I scraped my knee this afternoon playing Bolshevik Revolution with Tim. He shoved me from behind and when I cried foul he claimed that the divine right of kings empowered him to do so. But everyone knows the divine right of kings was a Western European doctrinal fallacy and that the Tzars instead ruled as the best among men, similar to a Caesar. So I threw sand in his face and ran away.
Had football practice today. Coach Wilson said that I need to be more of a team player but all he means is I should pass to Jacob more. Jacob never needs to be more of a team player because Jacob scores goals. It's so unfair. It's like Coach Wilson has never read Rousseau's Stag Hunt allegory. The stag in this case being our entire team's development. But instead of seeing the bigger picture, he keeps chasing the selfish hare i.e. stupid Jacob's stupid golden leg and his big stupid dumb face. I'd quit but Dad said if I do then I can't go to Legoland next week.
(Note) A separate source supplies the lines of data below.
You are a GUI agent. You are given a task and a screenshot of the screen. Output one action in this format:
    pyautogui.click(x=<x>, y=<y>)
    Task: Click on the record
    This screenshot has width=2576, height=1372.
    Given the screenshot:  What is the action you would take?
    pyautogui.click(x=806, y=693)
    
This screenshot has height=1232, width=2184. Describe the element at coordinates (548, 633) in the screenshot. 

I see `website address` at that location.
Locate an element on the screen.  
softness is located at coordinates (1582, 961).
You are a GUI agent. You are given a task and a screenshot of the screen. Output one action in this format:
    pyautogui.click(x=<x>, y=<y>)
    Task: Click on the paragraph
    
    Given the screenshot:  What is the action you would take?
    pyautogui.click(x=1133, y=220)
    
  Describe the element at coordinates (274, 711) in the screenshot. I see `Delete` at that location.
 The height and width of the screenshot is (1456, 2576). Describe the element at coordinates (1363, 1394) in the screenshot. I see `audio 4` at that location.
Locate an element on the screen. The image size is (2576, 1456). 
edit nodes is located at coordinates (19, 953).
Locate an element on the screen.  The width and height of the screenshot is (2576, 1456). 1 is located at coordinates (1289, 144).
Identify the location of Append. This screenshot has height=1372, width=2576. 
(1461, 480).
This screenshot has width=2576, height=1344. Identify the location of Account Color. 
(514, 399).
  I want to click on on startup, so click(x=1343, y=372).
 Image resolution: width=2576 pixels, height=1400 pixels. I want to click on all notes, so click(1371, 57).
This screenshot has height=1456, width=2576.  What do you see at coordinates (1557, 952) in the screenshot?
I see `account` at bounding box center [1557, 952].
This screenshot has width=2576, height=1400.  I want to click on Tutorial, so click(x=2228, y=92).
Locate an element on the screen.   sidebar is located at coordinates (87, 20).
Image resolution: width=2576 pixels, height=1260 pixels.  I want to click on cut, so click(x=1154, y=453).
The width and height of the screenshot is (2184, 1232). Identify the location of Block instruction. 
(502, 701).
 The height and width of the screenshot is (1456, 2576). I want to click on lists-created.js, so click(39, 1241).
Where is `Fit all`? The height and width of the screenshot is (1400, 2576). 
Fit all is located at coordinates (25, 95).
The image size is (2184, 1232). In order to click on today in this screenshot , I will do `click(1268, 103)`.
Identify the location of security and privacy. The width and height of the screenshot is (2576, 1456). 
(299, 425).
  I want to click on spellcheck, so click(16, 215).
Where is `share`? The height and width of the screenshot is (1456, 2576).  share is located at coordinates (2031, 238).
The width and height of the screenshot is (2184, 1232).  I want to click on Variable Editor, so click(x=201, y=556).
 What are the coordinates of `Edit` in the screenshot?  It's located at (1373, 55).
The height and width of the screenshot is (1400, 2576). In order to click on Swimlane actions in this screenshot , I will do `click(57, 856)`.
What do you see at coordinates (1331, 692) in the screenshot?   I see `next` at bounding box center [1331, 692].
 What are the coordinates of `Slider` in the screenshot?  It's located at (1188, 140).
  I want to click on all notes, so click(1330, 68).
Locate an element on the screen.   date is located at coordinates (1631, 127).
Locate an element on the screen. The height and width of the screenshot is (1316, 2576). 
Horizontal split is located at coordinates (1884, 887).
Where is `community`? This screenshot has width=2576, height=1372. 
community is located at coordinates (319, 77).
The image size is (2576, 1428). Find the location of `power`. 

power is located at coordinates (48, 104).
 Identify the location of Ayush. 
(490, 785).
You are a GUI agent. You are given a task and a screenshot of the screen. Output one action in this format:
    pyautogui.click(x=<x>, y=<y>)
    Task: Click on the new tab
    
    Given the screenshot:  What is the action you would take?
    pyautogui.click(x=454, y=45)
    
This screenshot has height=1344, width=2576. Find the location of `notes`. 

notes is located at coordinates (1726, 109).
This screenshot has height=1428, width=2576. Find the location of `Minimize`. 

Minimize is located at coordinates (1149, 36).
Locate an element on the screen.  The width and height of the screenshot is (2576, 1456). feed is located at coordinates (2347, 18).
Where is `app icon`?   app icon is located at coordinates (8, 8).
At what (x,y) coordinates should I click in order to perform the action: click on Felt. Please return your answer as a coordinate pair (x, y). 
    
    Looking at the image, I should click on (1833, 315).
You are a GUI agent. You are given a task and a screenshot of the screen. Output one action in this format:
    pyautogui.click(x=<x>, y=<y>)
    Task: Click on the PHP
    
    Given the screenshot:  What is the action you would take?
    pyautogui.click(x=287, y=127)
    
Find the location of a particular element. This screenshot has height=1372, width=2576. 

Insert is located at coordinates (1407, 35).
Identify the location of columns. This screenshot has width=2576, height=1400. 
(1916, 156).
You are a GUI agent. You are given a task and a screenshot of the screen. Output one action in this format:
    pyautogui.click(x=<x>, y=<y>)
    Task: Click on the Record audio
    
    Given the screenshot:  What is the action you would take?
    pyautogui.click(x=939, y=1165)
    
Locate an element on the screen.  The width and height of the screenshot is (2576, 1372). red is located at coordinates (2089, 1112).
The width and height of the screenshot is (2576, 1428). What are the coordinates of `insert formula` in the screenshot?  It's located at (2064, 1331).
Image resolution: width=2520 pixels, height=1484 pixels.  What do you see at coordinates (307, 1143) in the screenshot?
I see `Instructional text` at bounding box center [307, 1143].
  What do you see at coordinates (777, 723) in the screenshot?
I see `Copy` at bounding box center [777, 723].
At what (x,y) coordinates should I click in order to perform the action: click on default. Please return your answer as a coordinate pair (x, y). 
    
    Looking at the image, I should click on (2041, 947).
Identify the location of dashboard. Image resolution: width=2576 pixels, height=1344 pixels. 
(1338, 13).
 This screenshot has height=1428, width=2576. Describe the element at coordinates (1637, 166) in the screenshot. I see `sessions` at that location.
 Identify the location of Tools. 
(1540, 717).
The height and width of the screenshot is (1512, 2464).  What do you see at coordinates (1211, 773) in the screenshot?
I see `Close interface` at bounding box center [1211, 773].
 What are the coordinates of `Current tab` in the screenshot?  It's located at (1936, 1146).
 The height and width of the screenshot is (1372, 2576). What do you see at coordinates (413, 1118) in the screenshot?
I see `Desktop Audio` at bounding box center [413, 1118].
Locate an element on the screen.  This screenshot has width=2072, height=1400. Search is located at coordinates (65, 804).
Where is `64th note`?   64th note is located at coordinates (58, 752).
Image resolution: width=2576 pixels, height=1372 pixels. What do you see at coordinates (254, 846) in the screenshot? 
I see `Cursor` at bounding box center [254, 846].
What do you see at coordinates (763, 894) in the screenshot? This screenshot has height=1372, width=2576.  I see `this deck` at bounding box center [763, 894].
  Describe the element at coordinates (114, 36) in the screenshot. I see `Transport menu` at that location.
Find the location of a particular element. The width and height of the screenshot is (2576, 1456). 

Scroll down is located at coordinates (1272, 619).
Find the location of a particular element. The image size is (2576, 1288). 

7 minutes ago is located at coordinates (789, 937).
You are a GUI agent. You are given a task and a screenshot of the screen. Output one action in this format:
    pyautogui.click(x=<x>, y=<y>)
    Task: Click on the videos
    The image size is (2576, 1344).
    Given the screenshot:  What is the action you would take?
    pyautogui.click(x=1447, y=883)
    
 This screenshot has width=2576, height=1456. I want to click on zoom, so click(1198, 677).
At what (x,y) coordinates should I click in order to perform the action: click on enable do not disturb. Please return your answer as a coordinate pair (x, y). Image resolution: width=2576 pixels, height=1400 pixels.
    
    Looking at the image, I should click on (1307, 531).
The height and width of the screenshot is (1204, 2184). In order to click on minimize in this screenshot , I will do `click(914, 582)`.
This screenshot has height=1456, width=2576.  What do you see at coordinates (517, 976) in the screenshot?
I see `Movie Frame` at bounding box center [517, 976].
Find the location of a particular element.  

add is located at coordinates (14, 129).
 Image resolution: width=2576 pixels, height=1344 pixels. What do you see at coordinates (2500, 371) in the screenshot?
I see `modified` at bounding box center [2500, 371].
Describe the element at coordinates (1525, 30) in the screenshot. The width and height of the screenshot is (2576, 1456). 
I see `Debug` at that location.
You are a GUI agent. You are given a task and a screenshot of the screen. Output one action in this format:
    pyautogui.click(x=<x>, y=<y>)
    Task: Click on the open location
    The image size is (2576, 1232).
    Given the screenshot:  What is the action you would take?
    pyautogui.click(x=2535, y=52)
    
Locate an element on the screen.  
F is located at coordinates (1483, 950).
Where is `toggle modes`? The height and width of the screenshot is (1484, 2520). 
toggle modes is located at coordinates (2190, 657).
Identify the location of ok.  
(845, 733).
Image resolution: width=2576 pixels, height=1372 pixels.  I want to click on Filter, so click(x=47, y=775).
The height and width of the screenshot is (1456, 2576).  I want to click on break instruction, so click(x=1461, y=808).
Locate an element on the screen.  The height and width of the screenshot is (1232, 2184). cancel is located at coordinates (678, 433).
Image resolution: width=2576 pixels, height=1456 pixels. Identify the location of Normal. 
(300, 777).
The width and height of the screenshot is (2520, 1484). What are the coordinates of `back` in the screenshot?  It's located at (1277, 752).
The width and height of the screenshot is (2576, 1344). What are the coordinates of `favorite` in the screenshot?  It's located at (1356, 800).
Tomorrow is my 11th birthday and I'm excited but nervous. It's the real years now. I'm not a child anymore, I'm nearly a teenager. It's time to start taking life seriously. I'll have to call the bank about getting a mortgage on my treehouse. Maybe add a wing next fall. Suzie and I are growing apart. We used to spend the days playing in the mud pretending to be monsters, but now she's afraid of dirt and I crave nothing but adventure. I noticed her playing king and queen with Tim earlier. It made me sad. Though her presence tethered me to this earthly coil I must admit to myself and to the world that they do make a better match. I'll always remember that afternoon we spent watching Dragonball Z. But I fear that I will not allow it to pass with the grace that I yearn to possess for to quote a woman wiser than I:
"My tongue will tell the anger of my heart
Or else my heart, concealing it, will break."
But tomorrow is another day. Another year. Another decade. And in its face, I will raise my chin, I will raise my glass of apple juice and I will forever remain Terrence.